Fifty-two head and neck cancer survivors were assigned randomly to PRET (n = 27) or a standardized therapeutic exercise protocol (TP) (n = 25) for 12 weeks. The primary endpoint was change in patient-rated shoulder pain and disability from baseline to postintervention. Secondary endpoints were upper extremity strength and endurance, range of motion, fatigue, and quality of life.
Follow-up assessment for the primary outcome was 92%, and adherence to the supervised PRET and TP programs were 95% and 87%, respectively. On the basis of intention-to-treat analyses, PRET was superior to TP for improving shoulder pain and disability (−9.6; 95% confidence interval [95% CI], −16.4 to −4.5; P = .001), upper extremity strength (+10.8 kg; 95% CI, 5.4–16.2 kg; P < .001), and upper extremity endurance (+194 repetitions × kg; 95% CI, 10–378 repetitions × kg; P = .039). Changes in neck dissection impairment, fatigue, and quality of life favored the PRET group but did not reach statistical significance.
Shoulder dysfunction is a well recognized complication after neck dissection procedures and a major concern in the long-term quality of life of head and neck cancer (HNC) survivors. It is believed that impairment in shoulder function results from damage to or resection of the spinal accessory nerve and the ensuing denervation of the trapezius muscle.1 Although neck dissection procedures that preserve the spinal accessory nerve currently are more common, a variable degree of shoulder dysfunction still occurs in 20% to 60% of patients.2 More recent evidence suggests that shoulder pain and dysfunction cannot be attributed solely to spinal accessory neurapraxia and neurotmesis.3 Symptoms that occur after nerve-sparing procedures may be complicated by neuropathic pain in the neck and by the presence of secondary effects in the shoulder, such as adhesive capsulitis, and myofascial pain in the upper trapezius, levator scapulae, and rhomboid muscles.3, 4
HNC survivors who have undergone neck dissection have increased risk for disability from their cancer and/or cancer treatment.5 To our knowledge to date, however, few physical therapy intervention studies have been performed with the intent to reduce pain and disability in HNC survivors. In 2002, we conducted a pilot study to evaluate the feasibility of progressive resistance exercise training (PRET) for shoulder dysfunction because of spinal accessory neurapraxia/neurectomy in patients with HNC.6 The pilot study demonstrated a high rate of follow-up assessment (85%) and excellent adherence to the PRET program (93%) with preliminary evidence of an efficacy benefit for patient-rated shoulder pain and disability.

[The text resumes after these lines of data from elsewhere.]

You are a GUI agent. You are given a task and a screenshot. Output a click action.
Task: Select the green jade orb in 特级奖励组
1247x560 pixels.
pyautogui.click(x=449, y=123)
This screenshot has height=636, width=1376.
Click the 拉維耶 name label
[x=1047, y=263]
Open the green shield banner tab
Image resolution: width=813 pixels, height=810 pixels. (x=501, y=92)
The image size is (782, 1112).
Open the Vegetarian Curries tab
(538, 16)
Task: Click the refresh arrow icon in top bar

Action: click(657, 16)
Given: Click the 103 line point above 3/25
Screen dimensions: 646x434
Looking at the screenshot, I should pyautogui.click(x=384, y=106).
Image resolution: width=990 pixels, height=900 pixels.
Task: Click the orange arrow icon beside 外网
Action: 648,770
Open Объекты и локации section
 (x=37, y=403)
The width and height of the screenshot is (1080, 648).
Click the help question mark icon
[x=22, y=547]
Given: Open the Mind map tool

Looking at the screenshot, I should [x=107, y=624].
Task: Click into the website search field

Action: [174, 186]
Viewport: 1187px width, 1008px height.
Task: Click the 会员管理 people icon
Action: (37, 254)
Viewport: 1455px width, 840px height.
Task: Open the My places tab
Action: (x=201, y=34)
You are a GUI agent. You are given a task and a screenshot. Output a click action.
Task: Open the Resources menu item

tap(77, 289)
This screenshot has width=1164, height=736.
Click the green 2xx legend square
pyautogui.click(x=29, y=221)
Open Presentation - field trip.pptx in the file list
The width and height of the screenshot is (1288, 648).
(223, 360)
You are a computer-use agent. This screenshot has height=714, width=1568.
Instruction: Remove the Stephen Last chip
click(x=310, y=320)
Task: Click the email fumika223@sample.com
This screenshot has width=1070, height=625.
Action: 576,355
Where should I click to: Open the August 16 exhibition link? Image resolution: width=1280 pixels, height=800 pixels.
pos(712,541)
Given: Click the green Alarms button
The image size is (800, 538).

Here, we report the results of our efficacy trial comparing a PRET program with a standardized therapeutic exercise protocol (TP) for upper extremity pain and dysfunction in postsurgical HNC survivors. We hypothesized that the PRET program would enhance muscular strength and endurance of the scapular muscles and reduce patient-rated shoulder pain and disability compared with TP.
MATERIALS AND METHODS
Setting and Participant
The trial was conducted at the Cross Cancer Institute and University of Alberta in Edmonton, Canada. Approval for the study was received from the Health Research Ethics Board of the University of Alberta and the Research Ethics Committee of the Alberta Cancer Board. All participants were diagnosed with carcinoma in the head and neck region that had been managed by definitive surgical resection. Eligibility criteria also included 1) surgical treatment, including radical neck dissection, modified radical neck dissection, and other variants of selective neck dissection; 2) Karnofsky performance status ≥60%7, 8; 3) no evidence of residual cancer in the neck and no distant (M0) metastasis; and 4) completion of adjuvant HNC treatment. Participants also were required to present with symptoms of shoulder dysfunction attributed to spinal accessory nerve damage. Shoulder dysfunction because of spinal accessory nerve dysfunction was assumed if the participant presented with ≥3 of the following signs: atrophy of the upper trapezius muscle, shoulder droop, scapular malalignment (including lateral drift and rotation of the scapula), winging of the scapula with elevation of the arm, and limitation in shoulder abduction range of motion (ROM).
Participants were ineligible if they presented with 1) a history of shoulder or neck pathology unrelated to cancer treatment or 2) comorbid medical illness or psychiatric illness that would prevent completion of treatment or interfere with follow-up. Eligible participants were required to provide informed consent.
Experimental Design and Recruitment
The study was a prospective, randomized, controlled trial. Potential participants were recruited by using 2 methods. The Alberta Cancer Registry identified HNC survivors who lived within the region. The survivor's oncologist or surgeon was contacted to approve the survivor for potential participation in the study. A recruitment letter was mailed to the approved survivor that invited them to participate in the study. Potential participants also were identified by their surgeon or oncologist through otolaryngology head and neck follow-up clinics.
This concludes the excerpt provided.